Custo do transporte rodoviário avança em agosto impulsionado pelo escoamento do milho
O transporte rodoviário de cargas agrícolas ficou mais caro em agosto, registrando alta de pouco mais de um ponto percentual em relação ao mês anterior. A movimentação intensa do milho safrinha, em pleno período de escoamento, foi o principal fator que pressionou os preços dos fretes no período. Para o produtor, o encarecimento da logística representa mais um componente de custo a ser monitorado na hora de fechar negócio.
O mês de agosto trouxe pressão adicional sobre os custos logísticos do agronegócio brasileiro. O frete rodoviário acumulou elevação em torno de 1% na comparação mensal, reflexo direto da maior disputa por caminhões durante o pico de escoamento da segunda safra de milho, cultura que concentra volumes expressivos de transporte neste período do ano.
A safrinha de milho, colhida majoritariamente no Centro-Oeste, exige grande mobilização de veículos para abastecer tanto os portos exportadores quanto o mercado interno. Quando a demanda por cargas supera a capacidade disponível de caminhões, os valores de frete tendem a subir por pressão natural de mercado, encarecendo a cadeia para todos os elos envolvidos.
Para o produtor rural, o comportamento do frete é um dado estratégico. Fretes mais altos corroem a margem obtida na venda da commodity, especialmente para aqueles localizados em regiões mais distantes dos centros de consumo e dos portos. Planejar o escoamento da produção com antecedência, aproveitando janelas de menor demanda, pode representar economia relevante no custo total da operação.

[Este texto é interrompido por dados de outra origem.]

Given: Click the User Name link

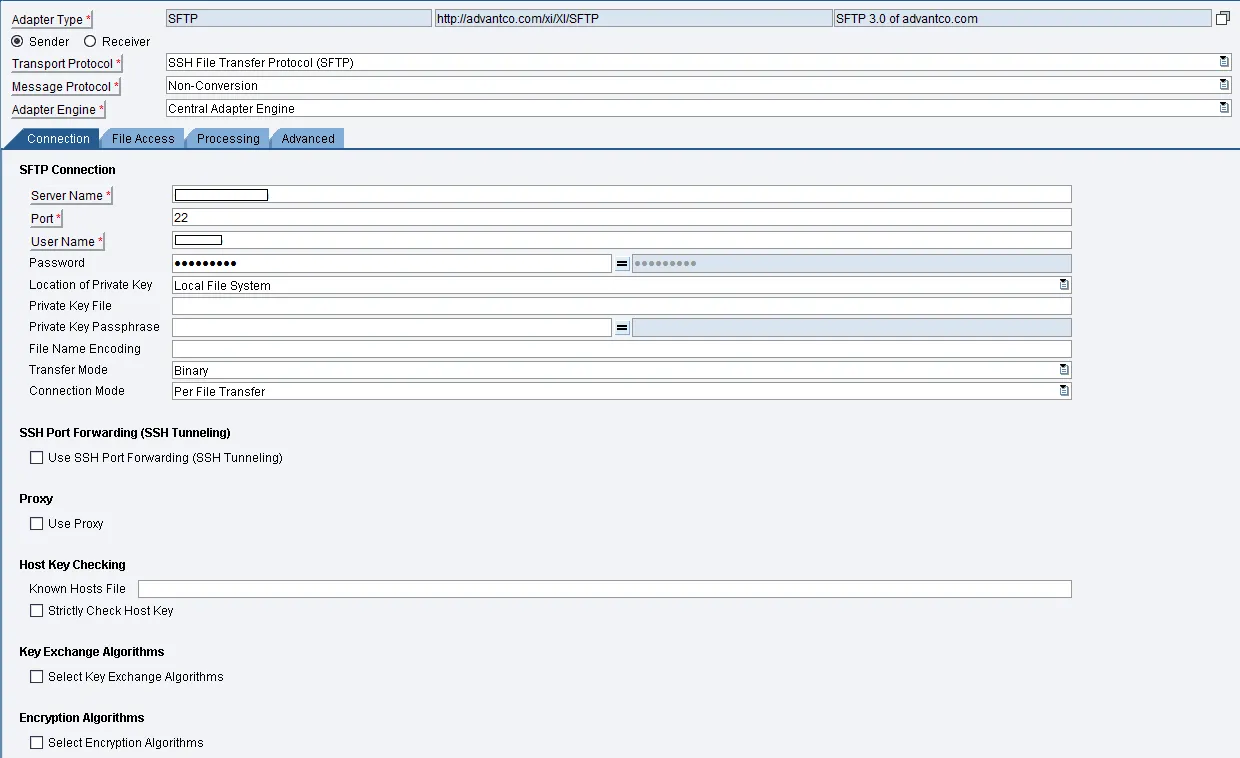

O cenário reforça a importância de diversificar as rotas e modalidades de transporte sempre que possível. Alternativas como o transporte ferroviário e hidroviário, onde disponíveis, tendem a oferecer maior estabilidade de preços em períodos de pico, sendo uma opção a ser considerada por produtores e tradings no planejamento logístico das próximas safras.